[Exercise]:
Looking at the records below, say how many lines include "agent", and add nothing else.

[Data to process]:

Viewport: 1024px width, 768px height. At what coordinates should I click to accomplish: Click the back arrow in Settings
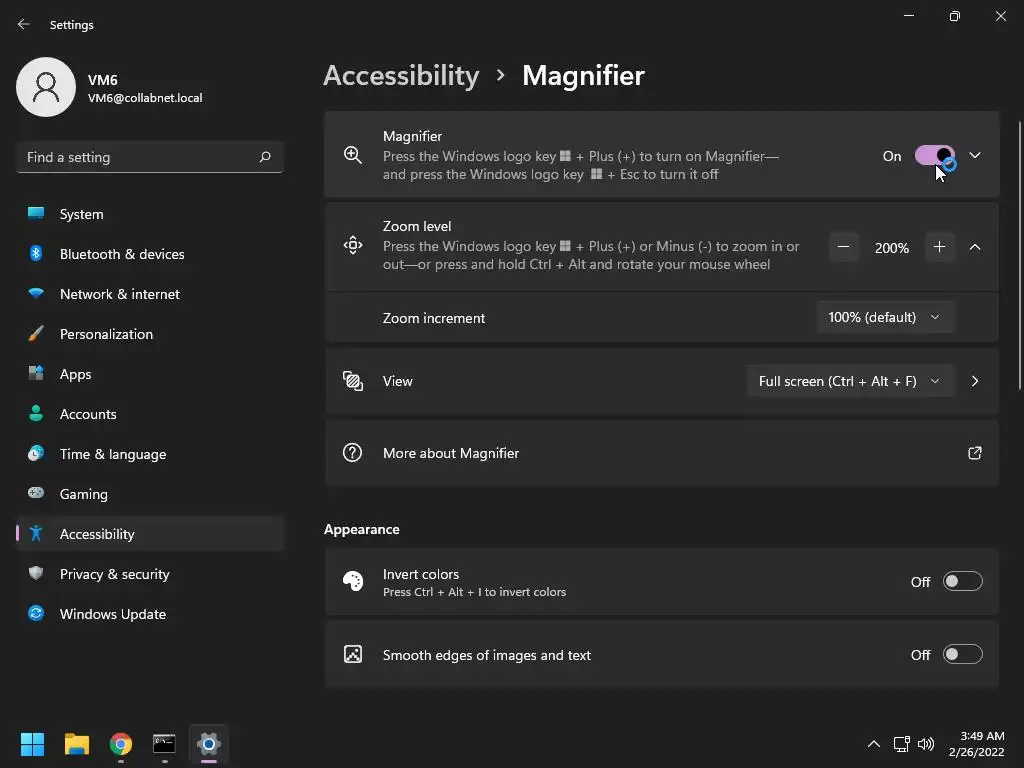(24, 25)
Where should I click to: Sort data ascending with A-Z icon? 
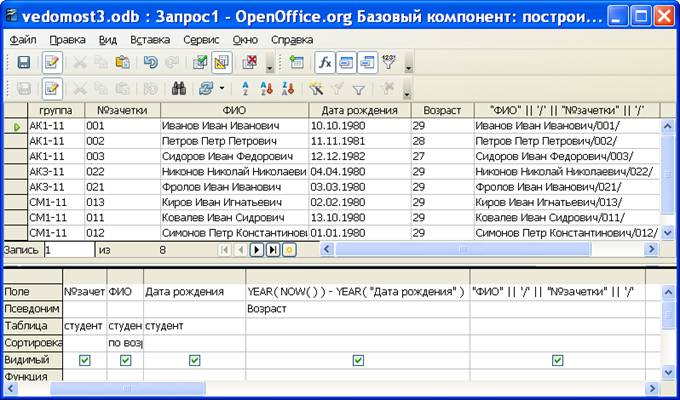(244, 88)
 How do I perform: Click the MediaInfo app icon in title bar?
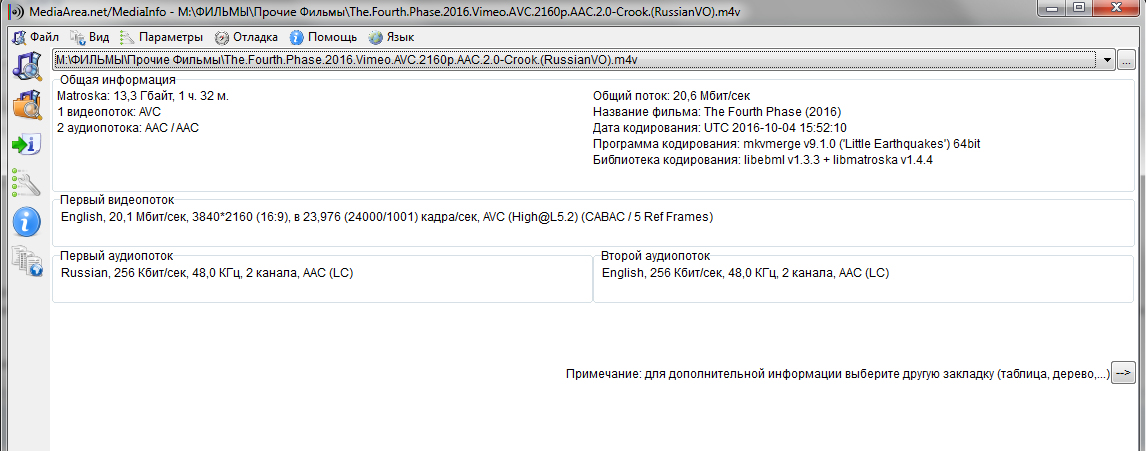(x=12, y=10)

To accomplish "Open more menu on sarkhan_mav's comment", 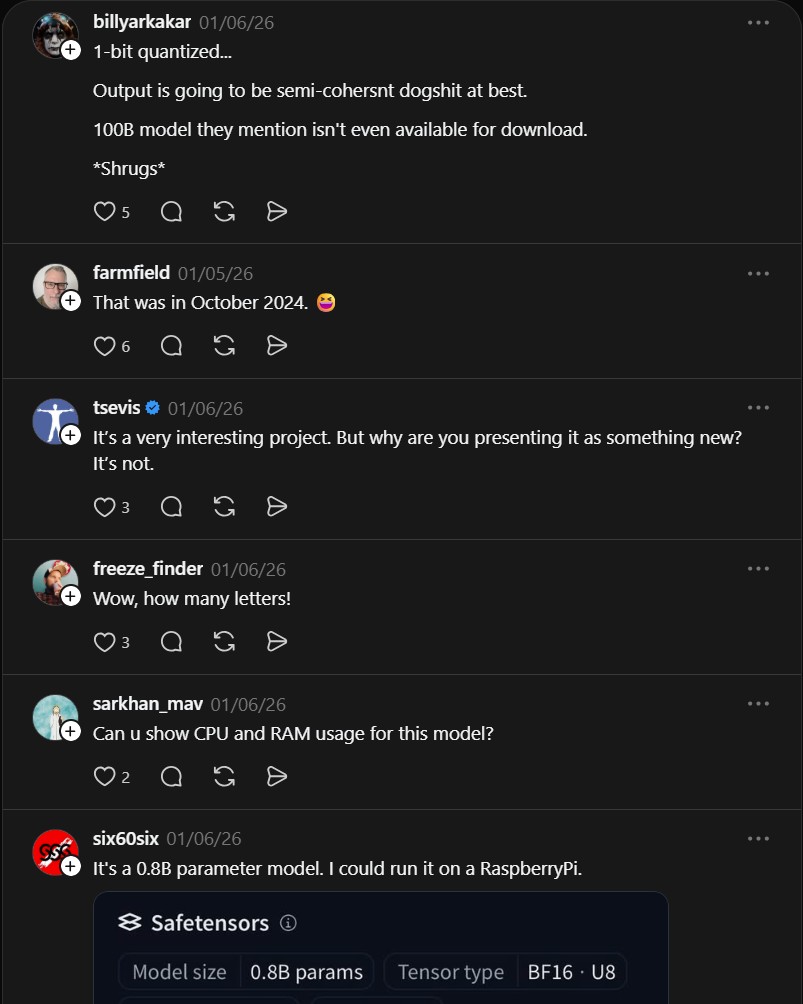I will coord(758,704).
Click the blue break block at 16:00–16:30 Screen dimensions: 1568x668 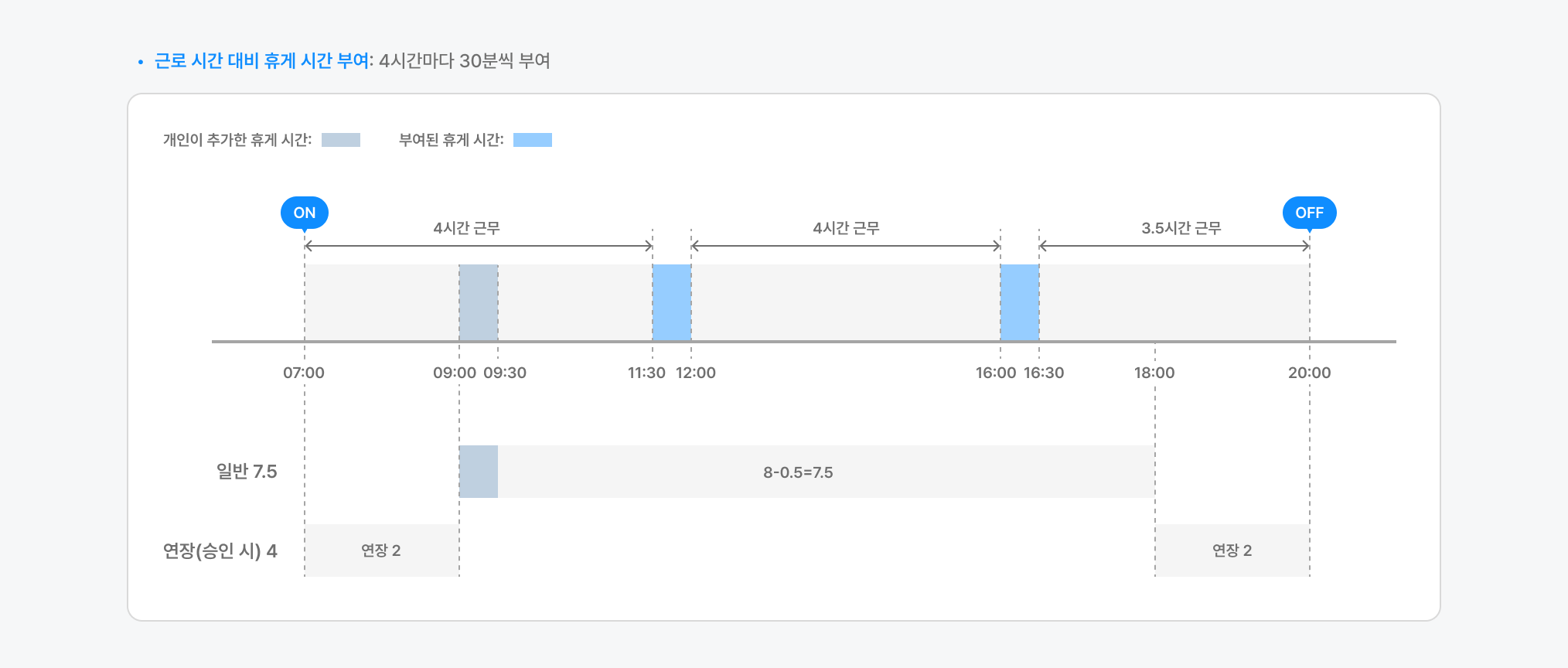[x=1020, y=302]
* * *
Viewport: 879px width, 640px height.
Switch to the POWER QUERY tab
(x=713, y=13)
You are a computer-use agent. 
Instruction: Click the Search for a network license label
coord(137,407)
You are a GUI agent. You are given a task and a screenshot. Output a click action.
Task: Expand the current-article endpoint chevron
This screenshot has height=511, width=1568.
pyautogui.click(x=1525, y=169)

[Output below]:
2